Kapitel 51 - Verzweiflungstat

Freddy

„Willkommen zu unserer neuen Serie: Songwriting. Wir zeigen euch, wie aus einer Idee ein fertiger Song wird.“ Kristina stoppt die Aufnahme und sieht mich fragend an. „Wie war das?“

„Bisschen zu lang vielleicht.“

Wir sitzen zu zweit im Proberaum, um meinen neuen Song zu arrangieren. Zuerst haben wir überlegt, das live auf Instagram zu zeigen, aber es ist später Vormittag und die wenigsten unserer Follower sind um diese Zeit online. Allerdings müssen wir nun beide feststellen, dass mit einem Video, an dem wir noch herumschneiden können, auch der Perfektionsanspruch steigt. Kris löscht das letzte Video von ihrem Handy, stellt es wieder auf den Notenständer des Klaviers und öffnet wieder die Kamera.

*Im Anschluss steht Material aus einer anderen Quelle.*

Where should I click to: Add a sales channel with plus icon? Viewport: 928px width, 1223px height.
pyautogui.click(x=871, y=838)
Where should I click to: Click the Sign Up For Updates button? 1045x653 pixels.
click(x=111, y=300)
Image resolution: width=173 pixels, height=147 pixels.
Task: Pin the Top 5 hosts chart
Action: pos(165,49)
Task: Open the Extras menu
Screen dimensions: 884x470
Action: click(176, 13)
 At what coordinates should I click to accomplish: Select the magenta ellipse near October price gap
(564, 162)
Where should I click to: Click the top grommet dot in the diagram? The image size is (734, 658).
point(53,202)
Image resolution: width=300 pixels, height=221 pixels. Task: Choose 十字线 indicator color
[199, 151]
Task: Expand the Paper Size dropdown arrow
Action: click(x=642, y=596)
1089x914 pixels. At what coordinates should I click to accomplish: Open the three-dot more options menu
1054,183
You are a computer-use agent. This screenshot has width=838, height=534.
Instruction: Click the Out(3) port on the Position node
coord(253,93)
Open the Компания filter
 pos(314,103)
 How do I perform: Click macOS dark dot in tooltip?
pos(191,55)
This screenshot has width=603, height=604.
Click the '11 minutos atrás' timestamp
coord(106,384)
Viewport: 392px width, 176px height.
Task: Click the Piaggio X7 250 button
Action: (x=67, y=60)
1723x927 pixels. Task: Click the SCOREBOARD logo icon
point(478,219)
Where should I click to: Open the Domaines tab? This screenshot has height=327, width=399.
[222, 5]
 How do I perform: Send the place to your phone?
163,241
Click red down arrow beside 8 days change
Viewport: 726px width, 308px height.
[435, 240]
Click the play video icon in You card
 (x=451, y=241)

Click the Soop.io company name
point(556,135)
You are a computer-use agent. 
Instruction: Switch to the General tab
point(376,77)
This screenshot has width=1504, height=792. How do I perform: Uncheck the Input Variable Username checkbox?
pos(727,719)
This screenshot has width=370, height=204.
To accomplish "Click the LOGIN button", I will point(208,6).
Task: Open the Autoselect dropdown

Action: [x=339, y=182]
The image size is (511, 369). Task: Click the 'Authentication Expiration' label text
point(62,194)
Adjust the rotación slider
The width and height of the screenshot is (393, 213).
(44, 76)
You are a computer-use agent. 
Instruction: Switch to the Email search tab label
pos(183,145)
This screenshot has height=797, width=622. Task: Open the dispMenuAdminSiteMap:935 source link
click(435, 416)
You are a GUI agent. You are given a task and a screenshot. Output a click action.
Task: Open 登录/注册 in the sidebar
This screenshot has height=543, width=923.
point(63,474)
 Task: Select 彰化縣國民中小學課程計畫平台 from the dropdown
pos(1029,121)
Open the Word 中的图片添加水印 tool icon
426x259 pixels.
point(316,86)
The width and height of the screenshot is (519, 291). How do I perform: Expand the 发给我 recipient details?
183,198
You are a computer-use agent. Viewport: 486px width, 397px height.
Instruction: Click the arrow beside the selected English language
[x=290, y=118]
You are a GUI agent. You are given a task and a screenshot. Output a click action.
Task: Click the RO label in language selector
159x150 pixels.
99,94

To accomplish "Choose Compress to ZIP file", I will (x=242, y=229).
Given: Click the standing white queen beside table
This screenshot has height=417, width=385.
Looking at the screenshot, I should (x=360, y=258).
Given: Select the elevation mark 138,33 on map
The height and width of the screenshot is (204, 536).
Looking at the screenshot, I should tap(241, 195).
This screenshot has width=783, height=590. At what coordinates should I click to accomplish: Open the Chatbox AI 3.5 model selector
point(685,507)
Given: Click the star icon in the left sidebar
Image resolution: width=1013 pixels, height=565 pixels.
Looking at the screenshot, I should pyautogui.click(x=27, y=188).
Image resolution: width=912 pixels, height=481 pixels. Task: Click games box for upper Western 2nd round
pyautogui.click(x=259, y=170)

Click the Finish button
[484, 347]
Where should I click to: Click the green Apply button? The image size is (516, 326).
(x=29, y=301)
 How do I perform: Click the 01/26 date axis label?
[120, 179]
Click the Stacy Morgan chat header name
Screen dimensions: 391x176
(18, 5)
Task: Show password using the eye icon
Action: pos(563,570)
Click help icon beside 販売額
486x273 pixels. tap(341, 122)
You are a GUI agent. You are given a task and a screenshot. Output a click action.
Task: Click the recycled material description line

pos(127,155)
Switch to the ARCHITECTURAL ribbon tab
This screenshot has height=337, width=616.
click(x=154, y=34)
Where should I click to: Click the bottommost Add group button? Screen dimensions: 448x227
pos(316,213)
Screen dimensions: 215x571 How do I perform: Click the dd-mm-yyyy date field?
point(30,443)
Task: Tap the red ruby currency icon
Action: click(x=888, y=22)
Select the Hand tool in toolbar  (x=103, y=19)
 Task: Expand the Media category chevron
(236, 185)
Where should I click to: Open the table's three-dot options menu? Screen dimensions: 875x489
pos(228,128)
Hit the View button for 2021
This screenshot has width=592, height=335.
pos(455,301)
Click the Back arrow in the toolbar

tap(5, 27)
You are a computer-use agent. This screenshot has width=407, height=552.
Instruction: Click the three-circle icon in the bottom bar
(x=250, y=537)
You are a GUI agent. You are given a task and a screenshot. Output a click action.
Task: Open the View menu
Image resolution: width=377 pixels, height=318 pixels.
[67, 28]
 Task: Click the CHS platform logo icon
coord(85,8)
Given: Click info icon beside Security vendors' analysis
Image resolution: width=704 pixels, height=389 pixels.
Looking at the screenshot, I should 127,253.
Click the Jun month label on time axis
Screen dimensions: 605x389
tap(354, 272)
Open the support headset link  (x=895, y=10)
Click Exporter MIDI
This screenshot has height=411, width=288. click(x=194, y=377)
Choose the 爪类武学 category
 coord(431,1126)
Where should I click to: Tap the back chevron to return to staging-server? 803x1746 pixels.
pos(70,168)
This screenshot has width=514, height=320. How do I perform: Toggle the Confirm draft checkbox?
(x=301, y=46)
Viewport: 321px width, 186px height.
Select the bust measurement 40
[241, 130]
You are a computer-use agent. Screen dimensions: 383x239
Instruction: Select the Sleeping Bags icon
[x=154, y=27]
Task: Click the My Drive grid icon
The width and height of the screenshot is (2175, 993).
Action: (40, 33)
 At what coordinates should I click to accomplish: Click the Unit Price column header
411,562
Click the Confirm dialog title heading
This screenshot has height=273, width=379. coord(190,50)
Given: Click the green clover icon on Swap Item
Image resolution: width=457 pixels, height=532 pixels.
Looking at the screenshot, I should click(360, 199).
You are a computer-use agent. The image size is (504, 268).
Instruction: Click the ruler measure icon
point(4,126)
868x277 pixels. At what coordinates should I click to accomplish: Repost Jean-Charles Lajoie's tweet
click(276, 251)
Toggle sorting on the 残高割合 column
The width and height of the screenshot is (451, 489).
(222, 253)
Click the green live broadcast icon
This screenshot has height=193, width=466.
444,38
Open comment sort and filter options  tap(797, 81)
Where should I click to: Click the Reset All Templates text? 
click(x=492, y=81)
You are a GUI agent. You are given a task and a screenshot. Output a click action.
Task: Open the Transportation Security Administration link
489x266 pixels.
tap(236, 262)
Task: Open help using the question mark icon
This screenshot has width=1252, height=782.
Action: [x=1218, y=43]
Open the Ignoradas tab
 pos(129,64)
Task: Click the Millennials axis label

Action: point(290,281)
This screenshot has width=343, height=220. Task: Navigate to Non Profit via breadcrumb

„Okay, auf ein Neues. Fang du diesmal an.“ Sie drückt auf den roten Knopf.

„Hallo da draußen, hier sind Kris und Freddy und wir nehmen euch heute mal mit, während wir einen neuen Song arrangieren.“

 

Kris grinst erst mich an, dann in die Kamera. „Yes, wobei man fairerweise sagen muss, dass deine Songs auch nur mit Gitarrenbegleitung mega sind.“

 

„Danke, aber wir wollen ja, dass die ganze Band etwas von dem Song hat. Und vor allem unsere Fans.“ Ich sehe auf die Zeitanzeige der Kamera, die nun schon seit einer guten Minute läuft, und klopfe mit der flachen Hand auf den Korpus meiner Gitarre. „Okay, aber wir haben genug rumgelabert. Los geht’s.“

 

Ich lege die linke Hand um den Gitarrenhals, greife blind den Akkord und beginne zu spielen. Scheinbar wahllos lässt Kris ihre Finger auf die Tasten fallen und spielt ein paar Töne dazu, die perfekt passen, sich nicht aufdrängen, sondern eine großartige Ergänzung zu meinen Akkorden sind.

 

„So, jetzt fehlen nur noch die Bassstimme und das Schlagzeug, Ben übernimmt die Rhythmusgitarre“, erklärt Kris nach einer halben Stunde. Wir haben zwischendurch immer wieder das Video gestoppt, zusammengeschnitten werden die einzelnen Aufnahmen hoffentlich einen guten Clip ergeben. Mit unserer musikalischen Arbeit bin ich jedenfalls zufrieden.

 

„Da haben sich die letzten Freistunden doch ausgezahlt“, sagt Kristina.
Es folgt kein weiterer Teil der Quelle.